3 of 138 comments (clear)

  1. Empty by pcjunky · · Score: 5, Informative

    Their Ebay store is empty.

  2. Re:But the license does NOT ban profit by He+Who+Has+No+Name · · Score: 5, Informative

    Mixed in among the 2,000 odd items lifted by JustPrint3D - not just Sad Face! - were various forms of the CC license, including Non-Commercial. Beyond simply profiting, JustPrint3D wasn't providing compliant attribution on anything. It was a mess.

  3. Re:But the license does NOT ban profit by samkass · · Score: 5, Informative

    As I type this, the license link on the product's page leads to the variant of the Creative Commons License, that explicitly allows commercial use:


    You are free to:

            Share — copy and redistribute the material in any medium or format

            Adapt — remix, transform, and build upon the material for any purpose, even commercially.

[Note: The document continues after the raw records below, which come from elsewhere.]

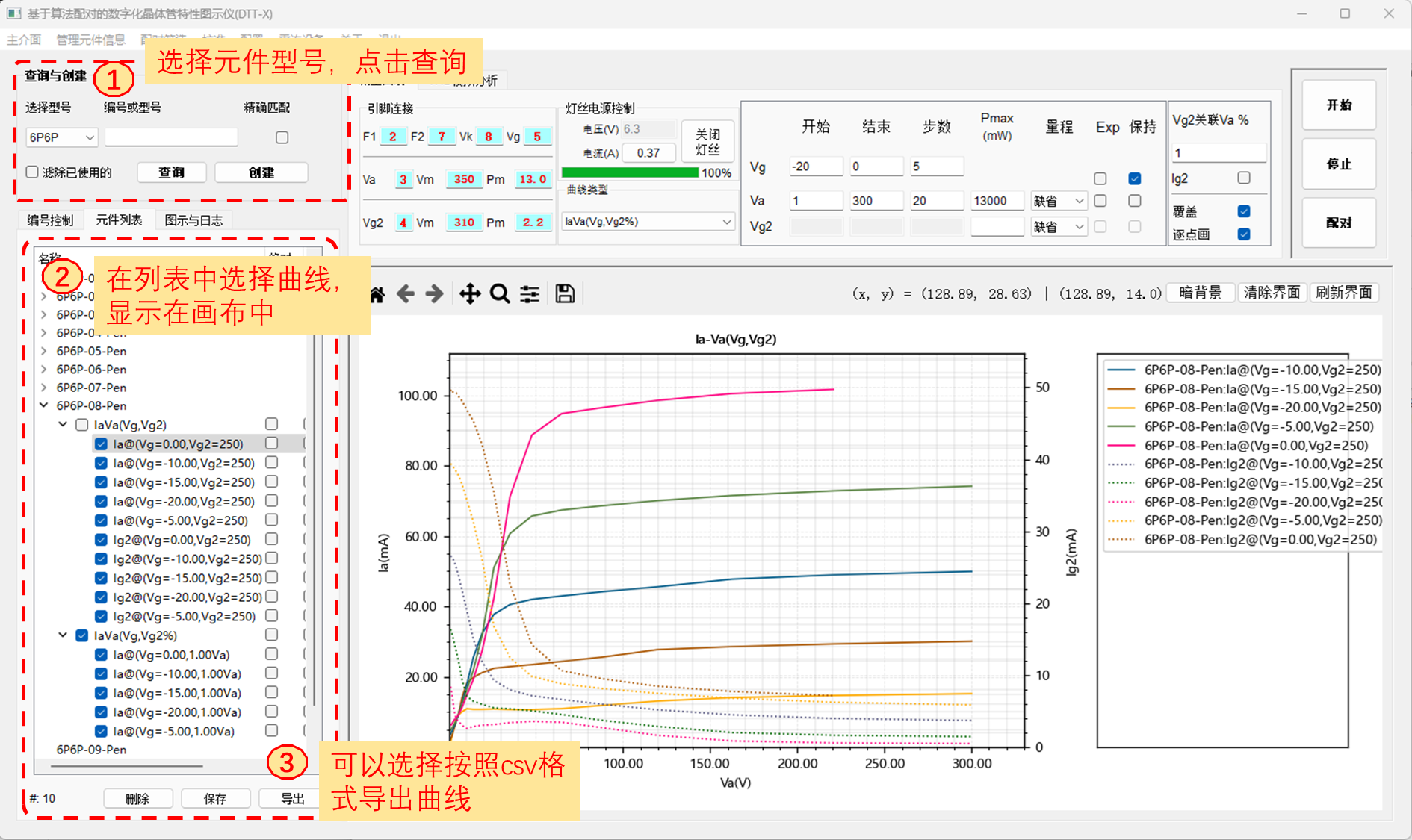Click the 查询 button

(172, 172)
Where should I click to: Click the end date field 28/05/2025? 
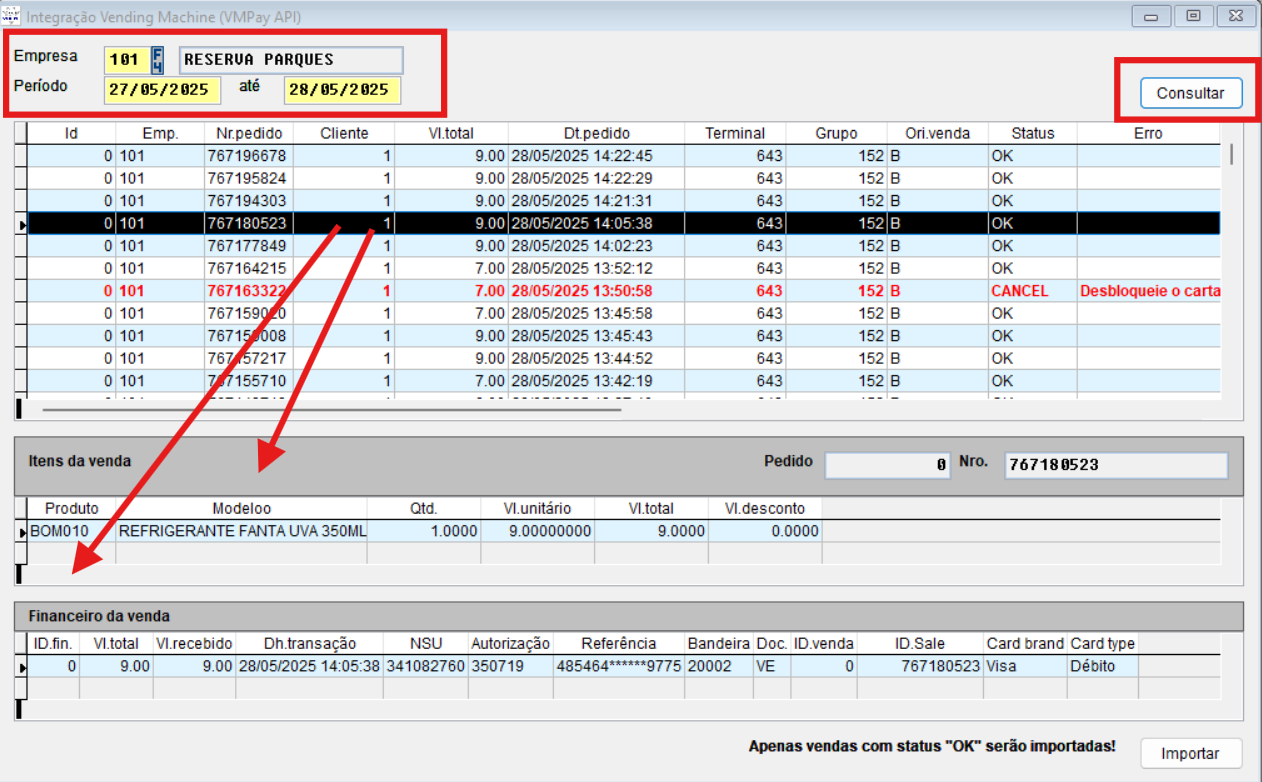pyautogui.click(x=342, y=90)
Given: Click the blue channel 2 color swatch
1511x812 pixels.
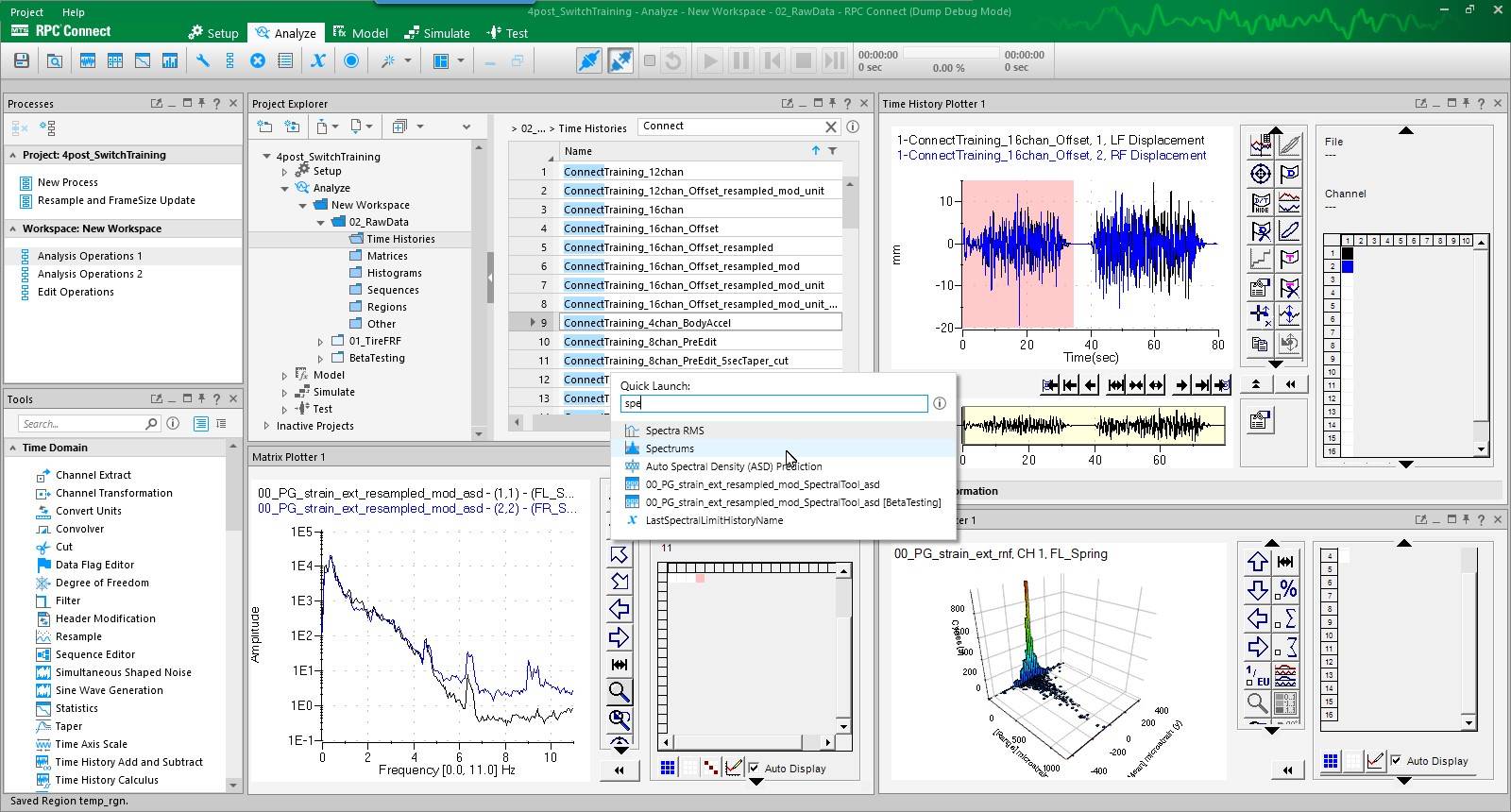Looking at the screenshot, I should (1348, 267).
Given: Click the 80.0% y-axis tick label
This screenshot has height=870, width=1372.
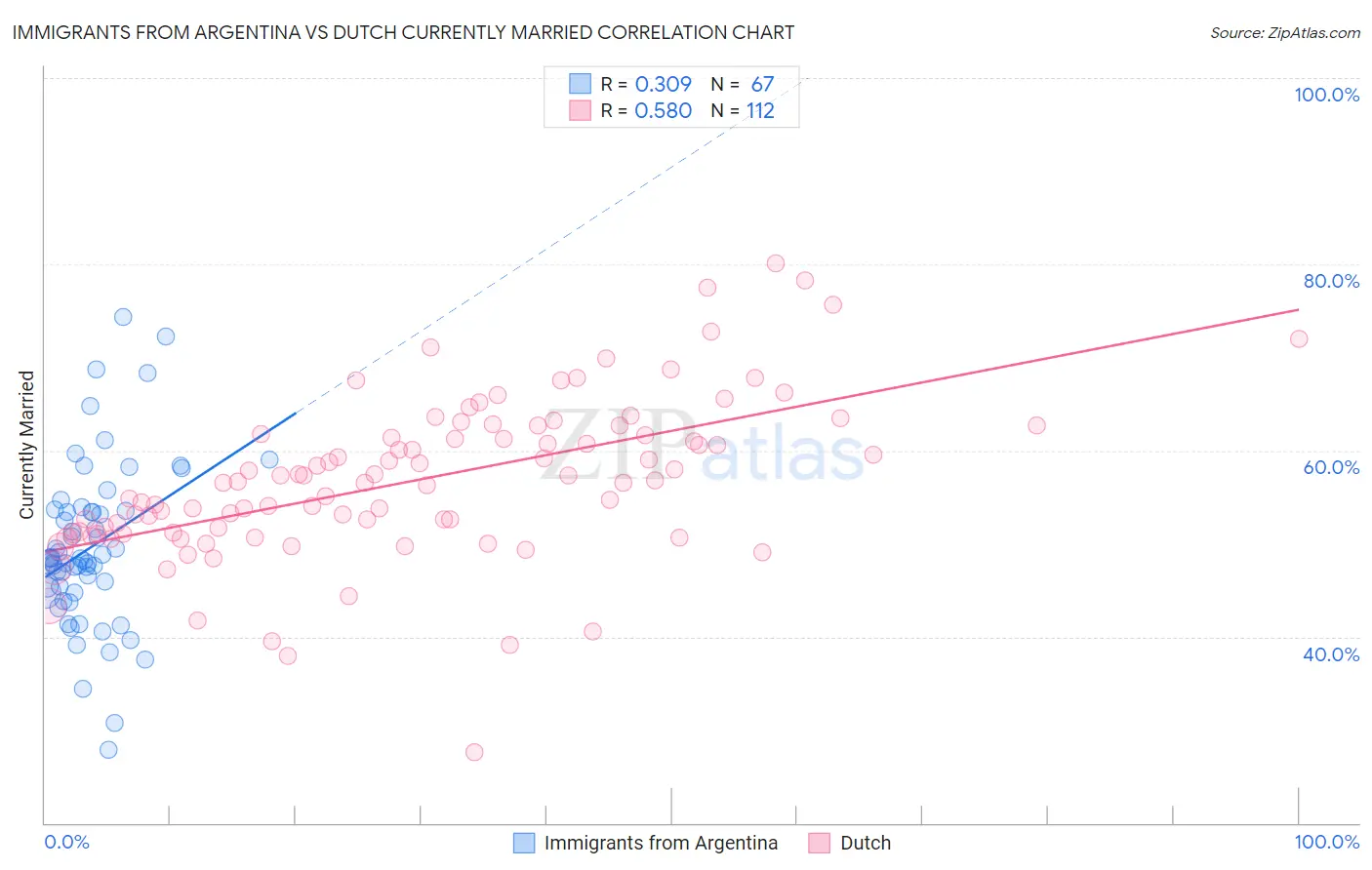Looking at the screenshot, I should [x=1331, y=281].
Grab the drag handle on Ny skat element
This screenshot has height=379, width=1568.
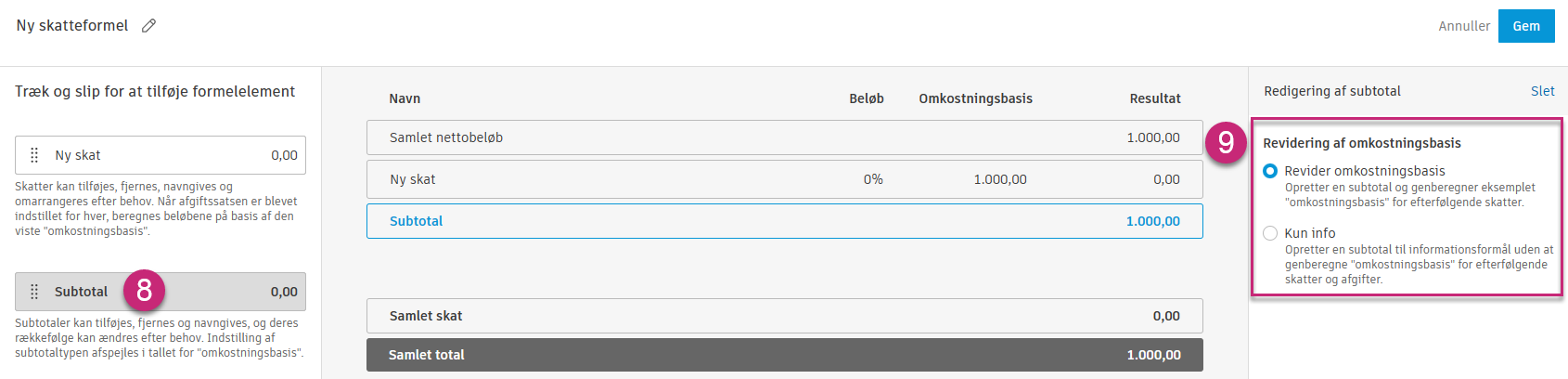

            The licensor cannot revoke these freedoms as long as you follow the license terms.

    What's the problem? Did the author pick wrong license by mistake — and will they apologize to the folks now harmed by eBay's overreaction?

    You forgot the "Under the Following Terms" bit, which is the whole point!

    Under the following terms:

    Attribution — You must give appropriate credit, provide a link to the license, and indicate if changes were made. You may do so in any reasonable manner, but not in any way that suggests the licensor endorses you or your use.

    No additional restrictions — You may not apply legal terms or technological measures that legally restrict others from doing anything the license permits.